In plants, the pigment helps make the fruit visible to consumers. It proves useful to male scarlet tanagers as well.
“The color serves as a signaling device to other males, telling them to stay away from their territory,” said Dunning. It signals to females in a different way. “The brighter the male, the more likely they are to mate with the best females.”
During the breeding season, Scarlet Tanagers eat mostly bugs. In the fall, their diet consists mainly of fruit. Fruit is full of sugar, which tanagers convert to fat.
“To make long journeys, tanagers need to pack on migratory fat. They can increase their body weight by more than 50%. Gram for gram, fat stores even more energy than carbohydrates.”

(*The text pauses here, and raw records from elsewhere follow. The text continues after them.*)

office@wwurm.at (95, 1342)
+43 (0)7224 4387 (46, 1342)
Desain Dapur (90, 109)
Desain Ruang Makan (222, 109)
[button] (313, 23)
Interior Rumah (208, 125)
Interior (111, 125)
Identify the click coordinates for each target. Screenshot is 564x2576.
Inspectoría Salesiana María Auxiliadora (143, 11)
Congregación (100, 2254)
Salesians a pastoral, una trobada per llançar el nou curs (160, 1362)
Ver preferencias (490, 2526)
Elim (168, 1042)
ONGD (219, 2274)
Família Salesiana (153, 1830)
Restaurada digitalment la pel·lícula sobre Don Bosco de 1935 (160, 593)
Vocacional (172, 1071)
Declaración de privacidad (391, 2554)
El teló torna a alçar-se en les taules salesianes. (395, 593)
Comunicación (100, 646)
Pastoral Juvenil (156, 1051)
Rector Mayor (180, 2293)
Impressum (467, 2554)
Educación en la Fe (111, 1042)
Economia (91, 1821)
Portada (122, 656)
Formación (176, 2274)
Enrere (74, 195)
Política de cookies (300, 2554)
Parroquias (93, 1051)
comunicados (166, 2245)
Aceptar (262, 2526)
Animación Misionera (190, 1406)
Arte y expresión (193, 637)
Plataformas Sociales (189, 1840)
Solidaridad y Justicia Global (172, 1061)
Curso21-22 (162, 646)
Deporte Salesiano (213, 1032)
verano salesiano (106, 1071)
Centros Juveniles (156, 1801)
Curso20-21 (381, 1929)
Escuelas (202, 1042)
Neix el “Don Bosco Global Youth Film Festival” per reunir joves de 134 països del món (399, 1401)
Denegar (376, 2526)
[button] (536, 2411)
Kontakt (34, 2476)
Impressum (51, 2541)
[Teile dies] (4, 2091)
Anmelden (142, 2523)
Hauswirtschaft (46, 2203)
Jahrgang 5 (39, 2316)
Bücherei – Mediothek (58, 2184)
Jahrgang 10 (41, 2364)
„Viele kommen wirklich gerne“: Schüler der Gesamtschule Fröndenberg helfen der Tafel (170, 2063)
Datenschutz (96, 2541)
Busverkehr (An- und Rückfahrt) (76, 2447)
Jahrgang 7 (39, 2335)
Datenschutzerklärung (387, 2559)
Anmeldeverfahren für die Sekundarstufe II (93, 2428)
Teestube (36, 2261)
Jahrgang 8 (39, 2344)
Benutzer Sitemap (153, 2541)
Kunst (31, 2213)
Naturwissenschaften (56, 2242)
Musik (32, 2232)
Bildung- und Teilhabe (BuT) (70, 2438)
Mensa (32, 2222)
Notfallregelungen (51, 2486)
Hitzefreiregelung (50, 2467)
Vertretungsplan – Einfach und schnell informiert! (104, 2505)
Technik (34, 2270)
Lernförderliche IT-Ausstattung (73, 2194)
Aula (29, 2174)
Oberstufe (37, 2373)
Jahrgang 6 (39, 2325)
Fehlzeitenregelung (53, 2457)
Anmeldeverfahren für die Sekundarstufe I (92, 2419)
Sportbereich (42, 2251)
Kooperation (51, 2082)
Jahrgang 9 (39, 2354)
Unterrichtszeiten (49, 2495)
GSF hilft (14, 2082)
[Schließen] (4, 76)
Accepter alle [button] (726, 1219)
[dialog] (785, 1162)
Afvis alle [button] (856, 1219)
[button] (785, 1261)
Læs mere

The migration can be demanding. Their journey to South America sometimes stretches over 4,000 miles and the 500-mile crossing of the Gulf of Mexico offers no opportunities to rest.
While people may assume changes in temperature or food availability trigger migrations like these, that is not the case.
“In the fall, people ask me if they should leave their bird feeders up,” said Dunning. “They are concerned that providing food encourages birds to stay north too long. There is no need to worry. Species that are truly migratory use the length of the night to determine when they leave. It signals hormonal changes that cause physiological responses.”
Scientists study migratory restlessness, also known as Zugunruhe, to learn about these behaviors.
“If you put a scarlet tanager in captivity, it will hop around its cage nervously as if it’s trying to migrate when the days change length. If you show them something like the moon or stars that they orient to in the fall, migratory birds will hop mostly to the south.”
The effect is similar in the spring when the appropriate cues encourage them to hop north. “They will even respond to cues like the polarized light of the sun. With some cues, they go in the right direction. If you remove those cues, the birds hop in random directions.”
Outside the cage though, Scarlet Tanagers take flight, bringing their unexpected flash of red to Indiana’s treetops.